A guerra deixou de ser o que era, a partir dali. Praticamente, deram-me como afectado mentalmente. Que maravilha.
 4 – Qual a tua religião? És cristão ou praticas a velha religião celta? Em que deuses acreditas?
R - Não tenho que ter uma religião. Não sou cristão porque considerei ter sido baptizado sem ter noção do que me estavam a fazer e fiz a negação do catolicismo diante de um cura, na igreja. Não sou mais filho de deus, mas pertenço a todos os deuses. Pertenço à energia cosmocêntrica, antropocêntrica e teocêntrica.  Sou um animista e, portanto, acredito na anima como princípio vital. E, por isso mesmo, sinto-me muito ligado aos princípios religiosos dos celtas, mas não só. Estou muito ligado ao pensamento de Lao Tsé, mas não abdico totalmente do confucionismo. Respondi?
5 – Que as crenças celtas chegassem até hoje pode parecer muito forte. Há gente que pode pensar que isto tem a ver com o movimento “New Age” ou o “Neodruidismo”, o reconstrucionismo..., mas acho que este não é o caso. Que achas sobre o Neodruidismo?

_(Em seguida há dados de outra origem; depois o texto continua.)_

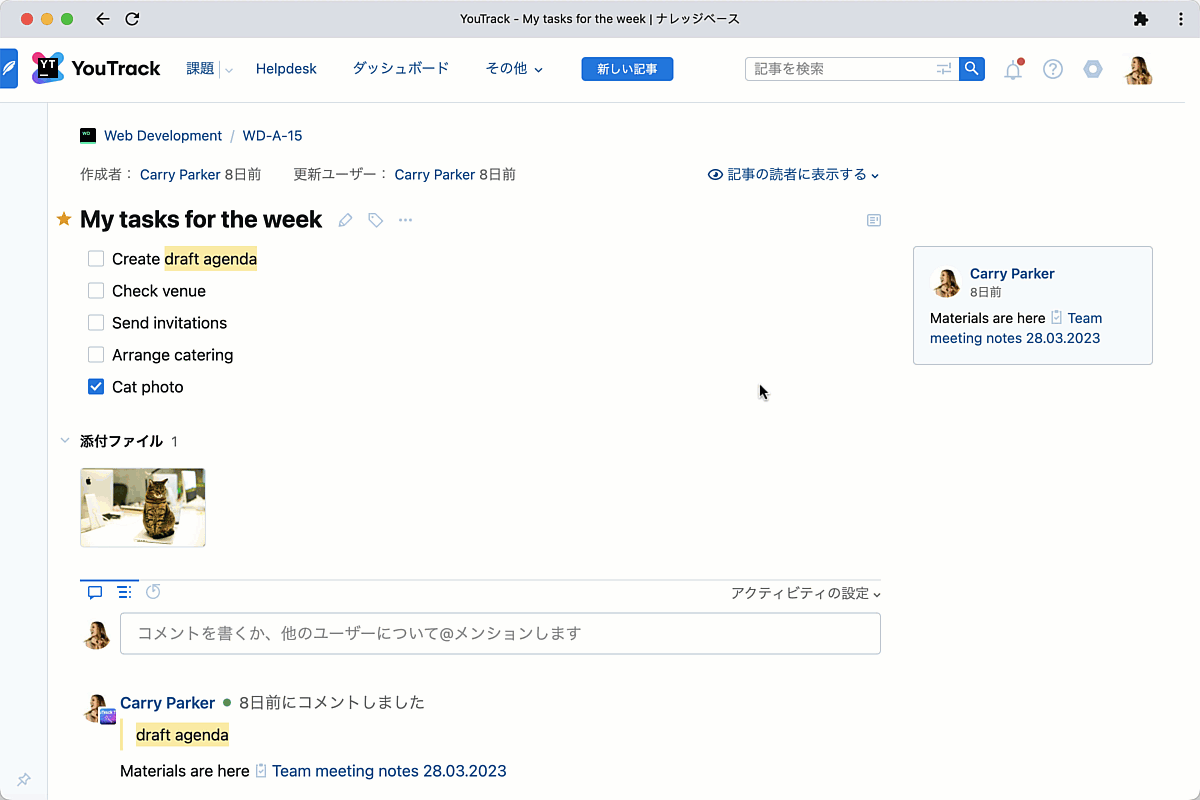Check the Send invitations checkbox
This screenshot has height=800, width=1200.
tap(95, 322)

R – Se estivessem aqui uns amigos das artes já estariam a rir-se por causa do Neo. Eu não gosto mesmo nada de neos. Ahahahahaha
Eles são animistas, é verdade, e estão em sintonia com a minha maneira de pensar, com sabes, no que diz respeito ao acreditar na sacralidade da Natureza e no politeísmo. Mas eu não gosto de grupos e a situação destes se denominarem dos Bosques, das Clareiras, dos Ramos, dos Carvalhos, dos Castros, não vai comigo. Sou de opinião que as pessoas se devem juntar naturalmente, vestidos como lhes apetece, sem mascaras e imitando os de outras épocas, e falarem do que pensam e das suas crenças. Nem mesmo no meu campo da pintura pertenço a qualquer grupo. Claro que sofro com isso, mas há sempre que pagar qualquer atitude que se tome, de uma maneira ou outra.

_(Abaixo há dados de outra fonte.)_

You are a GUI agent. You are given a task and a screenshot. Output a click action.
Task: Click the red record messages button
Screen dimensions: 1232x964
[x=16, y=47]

Se eles pregarem a nova consciência, o novo pensamento a que todos nos temos de dedicar nestas circunstâncias que esta parte da Terra atravessa, ajudando o homem a regressar ao amor do planeta e a esquecer toda uma doutrina de positivismo que tem sido como um cancro que corroeu o Mundo, serão muito necessários.
Sei que, muitos deles fazem estudos muito profundos de história e arqueologia, dentro da sua busca da religião dos devanceiros, isso é útil, sim, mas tu sabes bem que a luta terá de ir por outros caminhos. E há muitos trilhos para se atingir o cume da montanha, não é verdade
Nesta luta, há que ter em mente que 30.000 contra 3.000, é uma derrota; mas 3.000 contra 30.000, é vitória. Entendes? Claro que sim.